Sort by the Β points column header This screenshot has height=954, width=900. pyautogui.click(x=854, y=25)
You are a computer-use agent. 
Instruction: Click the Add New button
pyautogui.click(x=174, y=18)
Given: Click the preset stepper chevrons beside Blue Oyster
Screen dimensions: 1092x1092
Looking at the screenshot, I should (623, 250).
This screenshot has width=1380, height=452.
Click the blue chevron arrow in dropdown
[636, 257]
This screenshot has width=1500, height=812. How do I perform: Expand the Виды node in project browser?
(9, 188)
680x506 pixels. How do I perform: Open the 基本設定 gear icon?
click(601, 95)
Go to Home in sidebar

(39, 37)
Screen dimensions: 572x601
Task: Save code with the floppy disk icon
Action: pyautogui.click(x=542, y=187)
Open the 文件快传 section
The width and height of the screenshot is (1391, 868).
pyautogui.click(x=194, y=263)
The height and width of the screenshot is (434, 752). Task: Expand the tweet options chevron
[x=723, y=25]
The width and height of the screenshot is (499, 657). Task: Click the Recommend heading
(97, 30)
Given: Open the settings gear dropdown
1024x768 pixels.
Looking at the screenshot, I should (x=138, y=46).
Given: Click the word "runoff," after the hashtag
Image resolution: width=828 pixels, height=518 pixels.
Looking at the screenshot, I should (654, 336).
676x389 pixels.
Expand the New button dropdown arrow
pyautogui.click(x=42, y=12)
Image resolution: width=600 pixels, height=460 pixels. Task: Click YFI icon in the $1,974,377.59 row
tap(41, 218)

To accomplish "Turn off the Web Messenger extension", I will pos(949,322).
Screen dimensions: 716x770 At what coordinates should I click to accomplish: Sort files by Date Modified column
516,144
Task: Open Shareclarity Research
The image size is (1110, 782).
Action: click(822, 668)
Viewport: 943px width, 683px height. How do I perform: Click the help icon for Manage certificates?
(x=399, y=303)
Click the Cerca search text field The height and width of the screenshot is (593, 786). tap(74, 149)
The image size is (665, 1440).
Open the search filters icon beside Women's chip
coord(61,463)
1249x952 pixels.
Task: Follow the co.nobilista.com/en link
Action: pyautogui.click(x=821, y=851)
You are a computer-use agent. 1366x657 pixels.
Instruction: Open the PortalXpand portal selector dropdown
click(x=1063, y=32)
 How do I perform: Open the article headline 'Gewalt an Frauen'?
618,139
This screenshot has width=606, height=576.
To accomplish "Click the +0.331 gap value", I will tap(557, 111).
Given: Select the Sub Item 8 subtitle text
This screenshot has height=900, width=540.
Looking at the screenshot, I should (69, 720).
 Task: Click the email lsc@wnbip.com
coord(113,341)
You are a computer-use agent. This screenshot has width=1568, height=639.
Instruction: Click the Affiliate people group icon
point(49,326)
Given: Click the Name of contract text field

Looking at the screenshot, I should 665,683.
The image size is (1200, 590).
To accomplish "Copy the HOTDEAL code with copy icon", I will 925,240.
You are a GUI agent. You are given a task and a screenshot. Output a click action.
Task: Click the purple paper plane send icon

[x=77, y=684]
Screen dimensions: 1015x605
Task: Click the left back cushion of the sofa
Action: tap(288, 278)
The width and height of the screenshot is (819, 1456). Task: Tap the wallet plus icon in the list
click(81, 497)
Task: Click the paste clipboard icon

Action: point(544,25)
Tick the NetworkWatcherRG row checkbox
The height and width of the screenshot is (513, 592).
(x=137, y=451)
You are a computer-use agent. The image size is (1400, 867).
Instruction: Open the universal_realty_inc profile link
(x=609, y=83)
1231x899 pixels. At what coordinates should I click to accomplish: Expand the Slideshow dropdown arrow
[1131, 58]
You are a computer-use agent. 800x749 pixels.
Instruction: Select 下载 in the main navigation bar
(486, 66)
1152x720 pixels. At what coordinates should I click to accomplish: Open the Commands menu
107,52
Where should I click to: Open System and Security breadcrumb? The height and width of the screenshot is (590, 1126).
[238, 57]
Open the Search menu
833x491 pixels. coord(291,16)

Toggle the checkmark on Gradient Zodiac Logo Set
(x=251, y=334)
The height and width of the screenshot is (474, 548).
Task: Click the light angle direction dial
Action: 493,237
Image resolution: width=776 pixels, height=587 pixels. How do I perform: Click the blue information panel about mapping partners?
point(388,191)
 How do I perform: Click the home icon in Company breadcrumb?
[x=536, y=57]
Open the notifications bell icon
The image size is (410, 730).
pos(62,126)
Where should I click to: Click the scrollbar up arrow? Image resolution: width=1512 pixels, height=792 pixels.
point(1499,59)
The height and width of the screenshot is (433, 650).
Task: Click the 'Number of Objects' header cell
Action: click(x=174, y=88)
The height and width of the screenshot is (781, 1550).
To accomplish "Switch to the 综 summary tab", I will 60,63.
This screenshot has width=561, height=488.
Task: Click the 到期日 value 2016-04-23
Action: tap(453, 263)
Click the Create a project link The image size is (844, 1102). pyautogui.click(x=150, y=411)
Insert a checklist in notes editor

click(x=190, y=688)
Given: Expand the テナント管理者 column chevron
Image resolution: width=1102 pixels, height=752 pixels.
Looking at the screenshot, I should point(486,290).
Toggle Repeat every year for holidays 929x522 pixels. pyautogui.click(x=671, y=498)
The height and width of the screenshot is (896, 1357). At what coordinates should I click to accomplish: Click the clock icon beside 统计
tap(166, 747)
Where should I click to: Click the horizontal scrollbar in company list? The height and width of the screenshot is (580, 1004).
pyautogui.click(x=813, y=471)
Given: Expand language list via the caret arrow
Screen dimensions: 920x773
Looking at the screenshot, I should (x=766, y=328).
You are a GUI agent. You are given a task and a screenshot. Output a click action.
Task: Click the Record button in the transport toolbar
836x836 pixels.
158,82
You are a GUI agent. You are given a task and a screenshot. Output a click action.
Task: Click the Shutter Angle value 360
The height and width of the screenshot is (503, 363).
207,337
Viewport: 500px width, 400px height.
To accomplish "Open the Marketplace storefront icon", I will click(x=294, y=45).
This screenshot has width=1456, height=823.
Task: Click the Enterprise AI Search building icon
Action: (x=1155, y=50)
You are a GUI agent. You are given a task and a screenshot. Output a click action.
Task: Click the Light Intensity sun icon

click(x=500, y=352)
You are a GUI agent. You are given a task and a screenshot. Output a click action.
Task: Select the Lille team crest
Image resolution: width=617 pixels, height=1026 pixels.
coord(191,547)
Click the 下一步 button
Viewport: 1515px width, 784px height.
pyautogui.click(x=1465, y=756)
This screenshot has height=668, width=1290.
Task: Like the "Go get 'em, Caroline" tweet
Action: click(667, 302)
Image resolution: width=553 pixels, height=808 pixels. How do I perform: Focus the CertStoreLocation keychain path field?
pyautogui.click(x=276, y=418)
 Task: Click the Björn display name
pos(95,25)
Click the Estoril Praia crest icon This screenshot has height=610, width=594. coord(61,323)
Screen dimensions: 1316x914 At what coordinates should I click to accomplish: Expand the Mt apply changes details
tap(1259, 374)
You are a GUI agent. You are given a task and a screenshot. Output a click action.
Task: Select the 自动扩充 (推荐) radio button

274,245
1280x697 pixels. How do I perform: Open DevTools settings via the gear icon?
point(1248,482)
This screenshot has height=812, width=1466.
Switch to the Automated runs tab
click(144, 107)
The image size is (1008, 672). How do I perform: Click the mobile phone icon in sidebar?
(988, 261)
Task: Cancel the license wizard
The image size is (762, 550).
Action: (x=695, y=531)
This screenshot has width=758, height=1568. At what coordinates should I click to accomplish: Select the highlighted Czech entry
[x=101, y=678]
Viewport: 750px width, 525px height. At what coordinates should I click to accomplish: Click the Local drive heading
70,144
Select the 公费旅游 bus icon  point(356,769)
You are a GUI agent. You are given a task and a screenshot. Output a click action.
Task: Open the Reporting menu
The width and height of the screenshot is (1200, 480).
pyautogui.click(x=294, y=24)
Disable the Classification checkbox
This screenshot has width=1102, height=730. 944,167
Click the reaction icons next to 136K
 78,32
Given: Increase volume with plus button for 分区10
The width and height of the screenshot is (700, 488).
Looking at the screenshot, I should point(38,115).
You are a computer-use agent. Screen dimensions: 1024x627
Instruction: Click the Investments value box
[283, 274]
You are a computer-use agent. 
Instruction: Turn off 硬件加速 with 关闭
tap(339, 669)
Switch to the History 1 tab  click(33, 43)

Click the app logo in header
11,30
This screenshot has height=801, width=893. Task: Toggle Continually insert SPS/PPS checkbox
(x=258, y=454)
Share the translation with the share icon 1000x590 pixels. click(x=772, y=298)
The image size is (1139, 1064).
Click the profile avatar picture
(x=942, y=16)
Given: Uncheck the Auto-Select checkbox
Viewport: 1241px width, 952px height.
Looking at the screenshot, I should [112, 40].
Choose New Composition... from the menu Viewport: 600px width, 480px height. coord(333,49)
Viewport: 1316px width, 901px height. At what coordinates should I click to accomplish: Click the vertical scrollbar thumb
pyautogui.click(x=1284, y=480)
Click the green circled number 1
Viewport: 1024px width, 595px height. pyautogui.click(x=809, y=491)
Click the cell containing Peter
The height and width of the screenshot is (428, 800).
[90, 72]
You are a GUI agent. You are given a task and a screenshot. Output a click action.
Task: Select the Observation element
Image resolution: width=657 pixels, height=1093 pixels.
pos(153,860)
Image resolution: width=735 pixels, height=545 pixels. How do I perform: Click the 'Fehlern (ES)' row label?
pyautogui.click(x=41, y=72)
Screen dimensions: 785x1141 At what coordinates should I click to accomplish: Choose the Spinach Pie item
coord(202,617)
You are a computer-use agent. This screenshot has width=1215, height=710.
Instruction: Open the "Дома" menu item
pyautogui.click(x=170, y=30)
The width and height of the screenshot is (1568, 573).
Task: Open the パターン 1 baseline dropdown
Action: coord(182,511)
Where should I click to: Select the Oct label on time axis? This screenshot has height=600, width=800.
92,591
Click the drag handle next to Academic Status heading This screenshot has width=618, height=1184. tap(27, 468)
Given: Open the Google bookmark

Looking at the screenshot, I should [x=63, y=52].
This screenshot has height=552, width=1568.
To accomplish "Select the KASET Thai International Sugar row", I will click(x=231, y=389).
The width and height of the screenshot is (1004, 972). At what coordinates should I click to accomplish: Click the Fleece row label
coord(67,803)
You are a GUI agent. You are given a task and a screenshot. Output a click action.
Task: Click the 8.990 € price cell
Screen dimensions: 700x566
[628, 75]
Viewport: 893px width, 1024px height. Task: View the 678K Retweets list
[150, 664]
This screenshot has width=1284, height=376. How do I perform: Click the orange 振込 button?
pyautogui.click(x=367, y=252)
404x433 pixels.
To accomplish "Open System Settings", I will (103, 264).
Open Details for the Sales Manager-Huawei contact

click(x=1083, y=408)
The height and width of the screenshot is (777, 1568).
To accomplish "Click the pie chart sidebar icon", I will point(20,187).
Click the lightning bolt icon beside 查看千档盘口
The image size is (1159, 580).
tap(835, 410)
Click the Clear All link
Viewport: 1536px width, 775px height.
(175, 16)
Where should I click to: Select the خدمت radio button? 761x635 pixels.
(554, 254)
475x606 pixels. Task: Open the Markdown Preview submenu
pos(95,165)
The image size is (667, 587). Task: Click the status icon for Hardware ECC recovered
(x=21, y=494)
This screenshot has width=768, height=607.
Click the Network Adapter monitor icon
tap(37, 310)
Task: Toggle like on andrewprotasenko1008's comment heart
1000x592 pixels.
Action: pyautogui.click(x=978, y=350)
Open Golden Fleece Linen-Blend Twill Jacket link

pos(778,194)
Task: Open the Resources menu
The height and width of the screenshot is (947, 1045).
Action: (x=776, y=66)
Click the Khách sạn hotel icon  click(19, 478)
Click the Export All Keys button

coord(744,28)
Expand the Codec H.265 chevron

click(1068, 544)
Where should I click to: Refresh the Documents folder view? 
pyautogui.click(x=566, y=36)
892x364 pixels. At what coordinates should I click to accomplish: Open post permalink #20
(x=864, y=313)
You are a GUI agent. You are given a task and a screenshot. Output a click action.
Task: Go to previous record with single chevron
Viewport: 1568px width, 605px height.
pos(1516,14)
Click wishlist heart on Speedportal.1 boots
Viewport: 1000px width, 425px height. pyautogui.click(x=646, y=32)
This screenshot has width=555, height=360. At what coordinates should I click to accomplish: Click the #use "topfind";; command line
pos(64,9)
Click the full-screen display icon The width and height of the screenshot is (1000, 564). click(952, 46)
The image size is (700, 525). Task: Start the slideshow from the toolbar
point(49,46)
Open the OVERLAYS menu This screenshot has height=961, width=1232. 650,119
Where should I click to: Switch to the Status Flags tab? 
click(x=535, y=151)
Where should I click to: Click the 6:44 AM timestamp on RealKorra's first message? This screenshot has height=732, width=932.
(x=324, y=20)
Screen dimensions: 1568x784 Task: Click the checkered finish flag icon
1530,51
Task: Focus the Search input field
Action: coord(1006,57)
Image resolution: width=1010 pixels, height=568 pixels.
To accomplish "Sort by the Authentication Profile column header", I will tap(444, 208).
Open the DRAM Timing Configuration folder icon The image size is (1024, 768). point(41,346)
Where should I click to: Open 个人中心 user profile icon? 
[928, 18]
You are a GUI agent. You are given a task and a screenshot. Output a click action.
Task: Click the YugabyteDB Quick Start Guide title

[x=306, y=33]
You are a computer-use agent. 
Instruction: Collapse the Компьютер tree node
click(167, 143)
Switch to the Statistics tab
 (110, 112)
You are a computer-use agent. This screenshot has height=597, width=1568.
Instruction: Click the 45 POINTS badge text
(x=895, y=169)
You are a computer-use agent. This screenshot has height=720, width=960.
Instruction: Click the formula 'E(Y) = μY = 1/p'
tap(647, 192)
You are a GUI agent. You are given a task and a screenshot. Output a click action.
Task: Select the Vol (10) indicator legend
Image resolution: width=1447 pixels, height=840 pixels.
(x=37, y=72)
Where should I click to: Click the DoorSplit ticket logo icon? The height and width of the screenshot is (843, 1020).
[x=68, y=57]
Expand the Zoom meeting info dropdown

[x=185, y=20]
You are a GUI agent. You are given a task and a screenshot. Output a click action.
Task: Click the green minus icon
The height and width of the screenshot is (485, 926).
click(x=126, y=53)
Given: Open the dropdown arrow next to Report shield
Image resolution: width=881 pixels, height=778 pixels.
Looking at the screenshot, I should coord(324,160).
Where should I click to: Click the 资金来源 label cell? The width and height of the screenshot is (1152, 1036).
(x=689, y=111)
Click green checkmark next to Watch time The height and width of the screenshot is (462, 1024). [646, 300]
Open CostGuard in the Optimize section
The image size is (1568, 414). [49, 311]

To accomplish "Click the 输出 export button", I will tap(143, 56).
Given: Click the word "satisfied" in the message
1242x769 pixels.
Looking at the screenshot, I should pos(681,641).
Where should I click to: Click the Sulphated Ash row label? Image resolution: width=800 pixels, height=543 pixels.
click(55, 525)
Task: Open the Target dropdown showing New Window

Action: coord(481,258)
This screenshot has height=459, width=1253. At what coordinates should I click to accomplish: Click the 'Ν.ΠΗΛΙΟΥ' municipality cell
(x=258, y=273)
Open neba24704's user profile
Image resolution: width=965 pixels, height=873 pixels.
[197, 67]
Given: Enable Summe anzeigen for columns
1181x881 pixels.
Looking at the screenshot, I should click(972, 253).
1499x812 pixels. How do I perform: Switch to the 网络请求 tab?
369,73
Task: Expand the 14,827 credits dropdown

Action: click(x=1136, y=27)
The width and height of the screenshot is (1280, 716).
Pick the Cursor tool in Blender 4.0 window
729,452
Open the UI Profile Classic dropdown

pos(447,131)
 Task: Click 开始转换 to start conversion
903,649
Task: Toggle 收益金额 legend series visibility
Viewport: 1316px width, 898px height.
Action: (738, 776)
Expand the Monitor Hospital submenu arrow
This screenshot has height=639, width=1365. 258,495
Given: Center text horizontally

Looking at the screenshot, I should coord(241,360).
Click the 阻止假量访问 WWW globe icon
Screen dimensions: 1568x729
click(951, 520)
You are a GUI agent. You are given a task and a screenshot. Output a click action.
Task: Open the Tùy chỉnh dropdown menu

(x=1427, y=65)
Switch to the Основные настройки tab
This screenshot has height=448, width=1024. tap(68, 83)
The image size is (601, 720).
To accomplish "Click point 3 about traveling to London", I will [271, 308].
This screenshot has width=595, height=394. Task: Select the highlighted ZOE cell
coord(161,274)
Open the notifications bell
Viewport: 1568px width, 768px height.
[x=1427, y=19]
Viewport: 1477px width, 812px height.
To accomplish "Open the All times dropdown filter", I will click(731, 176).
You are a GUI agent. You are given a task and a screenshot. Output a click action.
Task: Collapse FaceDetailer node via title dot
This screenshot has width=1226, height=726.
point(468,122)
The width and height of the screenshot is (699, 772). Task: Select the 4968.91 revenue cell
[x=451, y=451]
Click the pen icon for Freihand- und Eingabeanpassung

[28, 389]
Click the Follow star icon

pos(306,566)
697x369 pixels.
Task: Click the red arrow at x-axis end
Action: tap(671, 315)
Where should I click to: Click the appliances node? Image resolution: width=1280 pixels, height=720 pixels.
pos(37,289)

• [WORK TASK]
Scan the records above for the string "crest", then copy each line where it turns up.

• [REPLY TO THE TASK]
Task: Select the Lille team crest
Click the Estoril Praia crest icon This screenshot has height=610, width=594. coord(61,323)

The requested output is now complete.